(Collected data entries)

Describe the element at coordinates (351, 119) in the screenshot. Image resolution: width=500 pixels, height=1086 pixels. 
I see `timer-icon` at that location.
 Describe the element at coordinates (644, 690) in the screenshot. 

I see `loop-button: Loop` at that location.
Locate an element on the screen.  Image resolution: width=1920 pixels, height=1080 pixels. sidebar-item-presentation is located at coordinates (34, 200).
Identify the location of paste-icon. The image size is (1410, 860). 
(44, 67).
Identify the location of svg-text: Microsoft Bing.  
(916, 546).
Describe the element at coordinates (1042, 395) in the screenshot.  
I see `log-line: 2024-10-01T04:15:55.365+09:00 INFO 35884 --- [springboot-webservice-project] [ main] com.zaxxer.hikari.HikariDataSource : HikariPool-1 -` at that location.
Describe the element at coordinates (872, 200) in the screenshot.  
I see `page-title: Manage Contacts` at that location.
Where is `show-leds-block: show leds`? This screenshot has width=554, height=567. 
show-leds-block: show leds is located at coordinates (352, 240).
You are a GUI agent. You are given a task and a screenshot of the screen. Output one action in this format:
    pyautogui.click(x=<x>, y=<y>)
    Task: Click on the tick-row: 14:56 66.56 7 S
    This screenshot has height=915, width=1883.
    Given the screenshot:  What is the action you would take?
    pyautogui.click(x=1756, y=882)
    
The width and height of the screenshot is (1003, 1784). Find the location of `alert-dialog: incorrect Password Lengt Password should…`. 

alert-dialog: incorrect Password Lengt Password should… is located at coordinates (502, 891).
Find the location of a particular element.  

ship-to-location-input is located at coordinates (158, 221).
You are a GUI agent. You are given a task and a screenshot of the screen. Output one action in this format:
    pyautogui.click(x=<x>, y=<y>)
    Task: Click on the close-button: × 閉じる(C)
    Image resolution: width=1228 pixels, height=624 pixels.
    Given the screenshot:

Exercise description:
Convert the data into a two-column CSV with the headers input and output, starting at the line that contains "Identify the location of svg-text: Microsoft" and stopping after the line that contains "show-leds-block: show leds is". Give one row per entry with its text and its answer, put each field in quotes, and turn any line breaks into spaces.

Exercise output:
input,output
"Identify the location of svg-text: Microsoft Bing.","(916, 546)."
"Describe the element at coordinates (1042, 395) in the screenshot.","I see `log-line: 2024-10-01T04:15:55.365+09:00 INFO 35884 --- [springboot-webservice-project] [ main] com.zaxxer.hikari.HikariDataSource : HikariPool-1 -` at that location."
"Describe the element at coordinates (872, 200) in the screenshot.","I see `page-title: Manage Contacts` at that location."
"Where is `show-leds-block: show leds`? This screenshot has width=554, height=567.","show-leds-block: show leds is located at coordinates (352, 240)."